ABSTRACT

Discussions of the purpose and value of lesbian and gay archives, and more abstract speculations on the meanings of the ‘queer archive’ emerge in the shadow of those influential musings on the archive conducted by Foucault (in, for example, The Order of Things) and Derrida (in, for example, Archive Fever). The archive has become, consequently, less a place, more ‘a way of seeing, or a way of knowing; [….] a symbol or form of power’. 1 Whether this makes the idea of the archive ripe for queer appropriation or irrevocably tainted by its association with authority, institutionalisation, and regulation is the question underlying what follows.

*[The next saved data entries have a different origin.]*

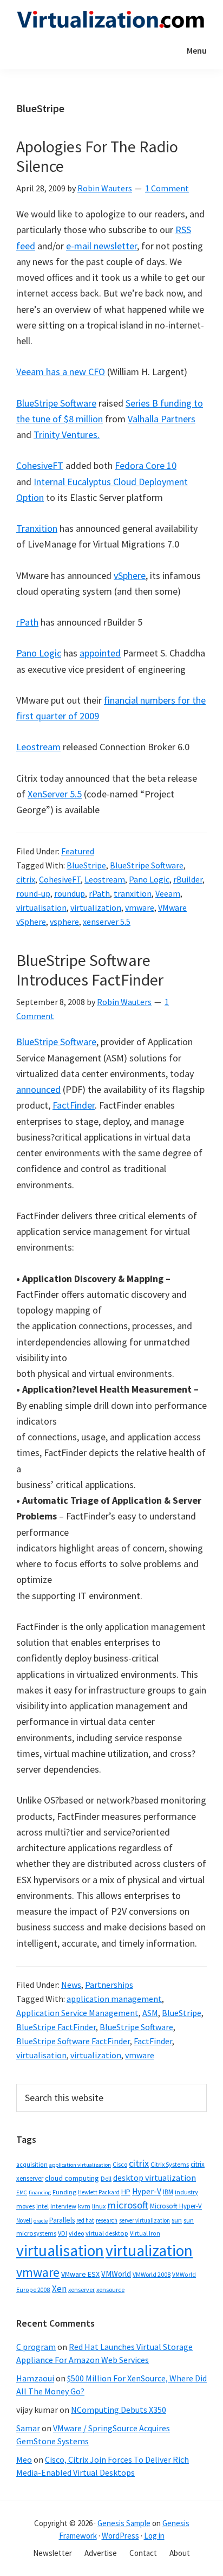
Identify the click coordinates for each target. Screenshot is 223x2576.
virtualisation (41, 907)
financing (40, 2192)
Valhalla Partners (161, 419)
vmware (139, 907)
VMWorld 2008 (151, 2274)
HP (125, 2192)
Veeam (167, 893)
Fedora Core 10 (145, 465)
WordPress (120, 2535)
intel (42, 2206)
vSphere (130, 575)
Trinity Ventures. (67, 434)
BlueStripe (86, 865)
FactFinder (74, 1105)
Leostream (38, 746)
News (71, 1984)
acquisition (32, 2164)
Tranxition (36, 528)
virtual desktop (107, 2233)
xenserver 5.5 (106, 921)
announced (38, 1089)
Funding (64, 2192)
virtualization (95, 907)
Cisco (120, 2164)
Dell (106, 2178)
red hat (85, 2220)
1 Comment (167, 188)
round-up (33, 893)
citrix (25, 879)
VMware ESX (80, 2274)
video (76, 2233)
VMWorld (116, 2274)
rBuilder (187, 879)
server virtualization (144, 2220)
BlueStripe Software (56, 403)
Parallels (62, 2220)
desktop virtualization (154, 2177)
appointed (100, 653)
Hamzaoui (35, 2378)
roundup (69, 893)
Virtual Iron (145, 2233)
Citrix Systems (169, 2164)
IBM (168, 2192)
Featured (77, 851)
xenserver (81, 2289)
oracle (41, 2220)
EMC (21, 2192)
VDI (62, 2233)
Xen (59, 2289)
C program (36, 2346)
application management (114, 1998)
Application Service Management (77, 2012)
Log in (154, 2535)
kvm (84, 2206)
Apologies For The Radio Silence (97, 156)
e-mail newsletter (101, 246)
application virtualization (80, 2164)
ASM (150, 2012)
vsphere (64, 921)
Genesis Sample (123, 2523)
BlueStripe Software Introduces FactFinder (89, 970)
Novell (24, 2220)
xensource (110, 2289)
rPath (27, 622)
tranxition (133, 893)
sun (177, 2220)
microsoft (127, 2205)
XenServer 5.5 (55, 794)
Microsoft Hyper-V (176, 2205)
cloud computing (72, 2178)
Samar (28, 2428)
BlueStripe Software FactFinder (73, 2041)
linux (99, 2206)
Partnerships (109, 1984)
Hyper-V (146, 2191)
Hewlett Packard (99, 2192)
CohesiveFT (39, 465)
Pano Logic (38, 653)
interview (63, 2206)
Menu (197, 50)
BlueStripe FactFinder (56, 2026)
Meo (24, 2459)
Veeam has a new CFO (60, 371)
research (106, 2220)
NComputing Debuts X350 (118, 2409)
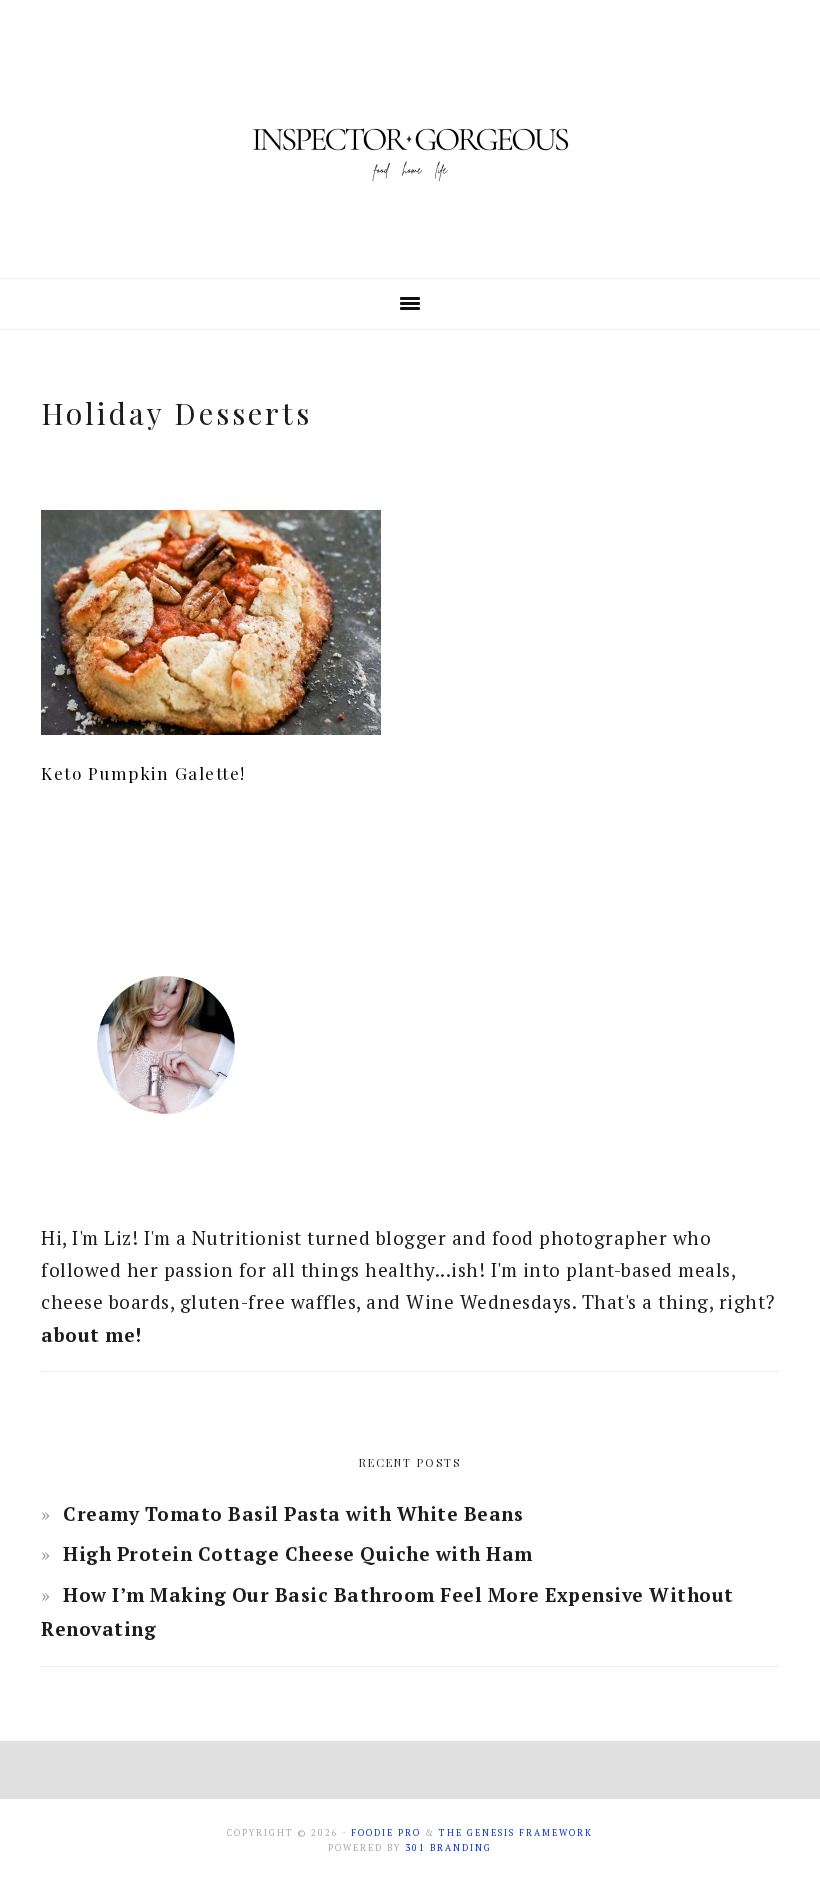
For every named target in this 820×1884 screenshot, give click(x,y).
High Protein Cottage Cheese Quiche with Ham (298, 1553)
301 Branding (448, 1848)
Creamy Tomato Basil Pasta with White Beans (293, 1513)
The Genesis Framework (516, 1833)
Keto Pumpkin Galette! (143, 773)
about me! (91, 1334)
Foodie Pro (386, 1833)
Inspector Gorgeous (410, 139)
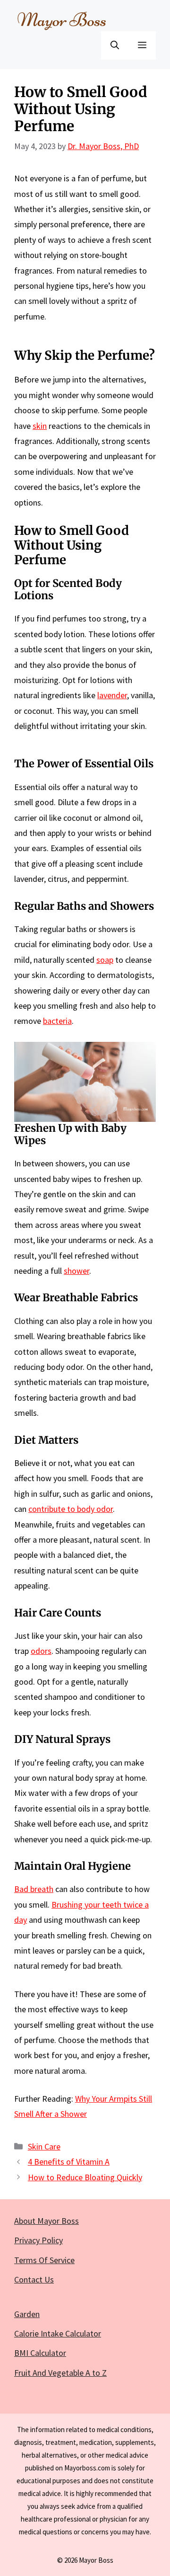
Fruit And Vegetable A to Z (60, 2372)
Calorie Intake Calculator (57, 2333)
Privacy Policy (38, 2240)
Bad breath (33, 1888)
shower (76, 1270)
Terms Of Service (44, 2260)
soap (104, 959)
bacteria (57, 1020)
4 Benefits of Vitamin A (69, 2161)
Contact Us (34, 2279)
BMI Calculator (40, 2352)
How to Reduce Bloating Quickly (85, 2177)
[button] (114, 45)
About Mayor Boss (46, 2220)
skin (40, 425)
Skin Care (44, 2146)
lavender (112, 695)
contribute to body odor (70, 1508)
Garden (27, 2314)
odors (41, 1650)
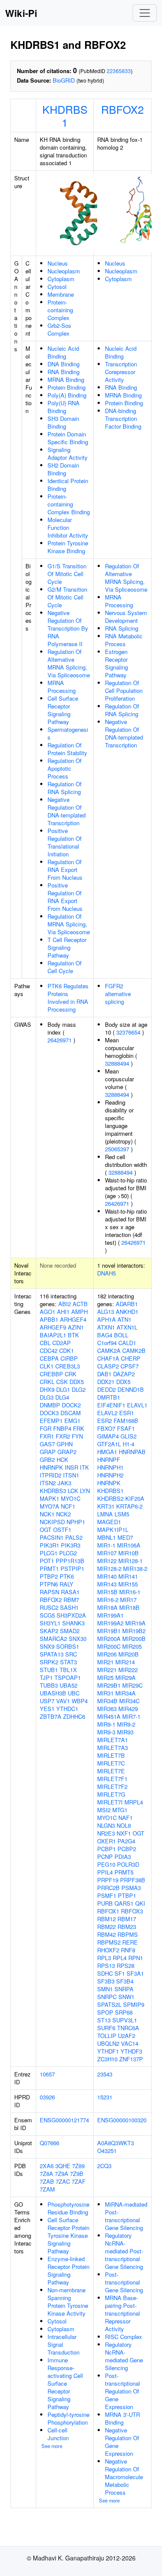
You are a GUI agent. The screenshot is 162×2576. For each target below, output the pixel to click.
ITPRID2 (50, 1475)
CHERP (130, 1358)
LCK (73, 1491)
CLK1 (47, 1366)
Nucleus (58, 263)
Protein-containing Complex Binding (69, 504)
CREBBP (51, 1374)
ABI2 (64, 1304)
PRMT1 (49, 1568)
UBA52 (68, 1685)
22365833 (119, 70)
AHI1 (63, 1311)
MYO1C (70, 1498)
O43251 (107, 2151)
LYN (85, 1491)
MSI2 (104, 1810)
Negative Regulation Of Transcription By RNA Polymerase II (68, 628)
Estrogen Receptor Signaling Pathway (116, 663)
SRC (71, 1654)
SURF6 (106, 2028)
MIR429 (128, 1709)
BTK (73, 1335)
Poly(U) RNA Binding (63, 407)
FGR (45, 1428)
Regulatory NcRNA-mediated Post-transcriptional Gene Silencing (124, 2251)
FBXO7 (106, 1428)
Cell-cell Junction (58, 2434)
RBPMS (128, 1934)
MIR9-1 (106, 1724)
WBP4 (80, 1701)
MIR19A (135, 1623)
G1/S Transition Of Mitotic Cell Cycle (67, 574)
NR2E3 (106, 1833)
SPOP (105, 2012)
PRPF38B (132, 1880)
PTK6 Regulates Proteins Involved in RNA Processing (68, 997)
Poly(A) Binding (67, 395)
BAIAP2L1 (53, 1335)
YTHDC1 (67, 1709)
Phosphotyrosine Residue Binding (68, 2208)
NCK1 (47, 1514)
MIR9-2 (126, 1724)
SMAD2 (69, 1631)
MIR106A (128, 1545)
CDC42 (48, 1350)
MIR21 (105, 1662)
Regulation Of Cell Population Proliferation (124, 690)
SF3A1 (135, 1973)
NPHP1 (76, 1522)
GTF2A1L (109, 1444)
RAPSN (49, 1592)
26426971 (60, 1040)
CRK (70, 1374)
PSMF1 (106, 1895)
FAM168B (126, 1420)
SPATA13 (52, 1654)
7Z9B (76, 2173)
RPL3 (104, 1958)
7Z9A (61, 2173)
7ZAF (79, 2181)
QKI (140, 1903)
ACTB (80, 1304)
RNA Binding (63, 372)
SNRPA (123, 1989)
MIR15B (107, 1592)
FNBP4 (62, 1428)
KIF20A (134, 1498)
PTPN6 (49, 1584)
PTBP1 (127, 1895)
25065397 (117, 1149)
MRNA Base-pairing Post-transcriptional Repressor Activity (122, 2313)
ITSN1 (71, 1475)
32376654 (128, 1032)
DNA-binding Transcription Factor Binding (123, 418)
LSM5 (121, 1514)
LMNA (105, 1514)
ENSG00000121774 (64, 2120)
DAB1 (104, 1374)
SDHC (105, 1973)
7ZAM (47, 2189)
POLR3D (128, 1864)
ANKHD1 (127, 1311)
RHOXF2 (108, 1950)
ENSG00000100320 (121, 2120)
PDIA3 (122, 1856)
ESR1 (126, 1413)
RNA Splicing (121, 628)
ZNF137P (131, 2059)
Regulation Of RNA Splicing (65, 788)
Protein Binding (67, 387)
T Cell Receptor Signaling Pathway (67, 947)
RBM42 (106, 1934)
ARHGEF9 (53, 1327)
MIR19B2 (134, 1631)
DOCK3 (49, 1413)
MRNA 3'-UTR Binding (122, 2418)
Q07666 (49, 2143)
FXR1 (47, 1436)
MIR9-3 (106, 1732)
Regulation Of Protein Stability (67, 749)
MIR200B (134, 1638)
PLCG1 (48, 1553)
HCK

Can we so easily dismiss the archive’s etymological echoes of, in Derrida’s words, ‘the commencement and the commandment’ of the law in our formulation of a queer archive? 2 For Foucault, the archive does not merely memorise events or practices but determines what can be said and thought. 3 The consequent realisation of the ambiguous and contradictory nature and effects of the queer archive are evident in representations of archives and libraries found in several contemporary gay and lesbian fictions. Such fictions evince a more ambivalent attitude towards the archiving of material relating to sexuality, towards recordkeeping and public cultures organised around sexuality, and towards the very idea of the ‘archive’ and its connotations than much recent queer theoretical writing. In the literary instances that follow, I adduce the knowledge that the archive protects and produces is both enlightening and—to some extent—restrictive, regulative, and even coercive.